In this study we evaluated UCN-01, a small molecule that inhibits protein kinases by interacting with the ATP-binding site, as a potential anti-cancer agent for neuroblastoma. UCN-01 was effective at inducing apoptosis in six neuroblastoma cell lines with diverse cellular and genetic phenotypes. 3-(4,5-dimethylthiazol-2-yl)-2,5-diphenyltetrazolium bromide (MTT), terminal deoxynucleotidyl transferase-mediated dUTP nick-end-labeling (TUNEL) assays, detection of active caspase-3 and cleaved poly ADP-ribose polymerase (PARP) confirmed that UCN-01 induced apoptosis. Cell cycle analysis determined that the UCN-01 treated cells accumulated in S phase by 16 h. Unlike vinblastine and docetaxel that increased survivin expression, UCN-01 treatment did not increase X-linked inhibitor of apoptosis protein (XIAP) and survivin levels.
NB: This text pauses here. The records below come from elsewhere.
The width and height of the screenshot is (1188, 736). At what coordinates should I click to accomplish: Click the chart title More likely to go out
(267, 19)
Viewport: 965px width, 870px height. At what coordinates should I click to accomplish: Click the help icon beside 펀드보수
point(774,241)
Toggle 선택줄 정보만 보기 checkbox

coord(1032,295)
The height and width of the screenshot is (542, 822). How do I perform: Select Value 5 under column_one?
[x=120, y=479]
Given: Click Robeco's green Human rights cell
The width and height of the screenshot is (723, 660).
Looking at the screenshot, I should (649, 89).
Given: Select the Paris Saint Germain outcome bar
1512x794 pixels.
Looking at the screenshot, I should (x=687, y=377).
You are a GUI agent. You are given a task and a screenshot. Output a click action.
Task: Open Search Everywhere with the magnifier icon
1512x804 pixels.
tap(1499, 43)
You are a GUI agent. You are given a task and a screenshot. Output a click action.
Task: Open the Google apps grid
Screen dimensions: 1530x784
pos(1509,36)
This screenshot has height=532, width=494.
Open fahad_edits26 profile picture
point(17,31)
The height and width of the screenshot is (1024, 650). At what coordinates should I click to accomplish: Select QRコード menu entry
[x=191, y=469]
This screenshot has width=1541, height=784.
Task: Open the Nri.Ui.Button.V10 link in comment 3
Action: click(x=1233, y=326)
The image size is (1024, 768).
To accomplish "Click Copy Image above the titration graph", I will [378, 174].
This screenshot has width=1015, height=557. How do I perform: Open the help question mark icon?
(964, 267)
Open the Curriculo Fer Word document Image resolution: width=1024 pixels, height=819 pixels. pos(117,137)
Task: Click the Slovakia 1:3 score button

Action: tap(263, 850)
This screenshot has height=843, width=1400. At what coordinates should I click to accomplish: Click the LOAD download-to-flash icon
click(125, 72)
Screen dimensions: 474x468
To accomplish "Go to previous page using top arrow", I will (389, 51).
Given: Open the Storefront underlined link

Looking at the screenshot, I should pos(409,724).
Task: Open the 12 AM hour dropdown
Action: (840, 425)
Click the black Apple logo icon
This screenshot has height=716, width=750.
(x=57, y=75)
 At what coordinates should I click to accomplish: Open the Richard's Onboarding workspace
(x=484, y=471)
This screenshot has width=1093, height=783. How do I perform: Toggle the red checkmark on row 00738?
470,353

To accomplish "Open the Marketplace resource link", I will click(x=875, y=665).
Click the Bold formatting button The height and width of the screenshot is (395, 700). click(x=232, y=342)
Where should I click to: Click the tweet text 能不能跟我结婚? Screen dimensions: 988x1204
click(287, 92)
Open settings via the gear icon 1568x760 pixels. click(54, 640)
Analysis of specific phosphoepitopes on chk1/2, Akt, and GSK3β following UCN-01 treatment determined that there was no significant change in phospho-chk1/2. However, there was decreased immunoreactivity at Ser473 and Thr308 of Akt and Ser9 of GSK3β by 4 h indicating that the Akt survival pathway and downstream signalling was compromised. Thus, UCN-01 was effective at inducing apoptosis in neuroblastoma cell lines.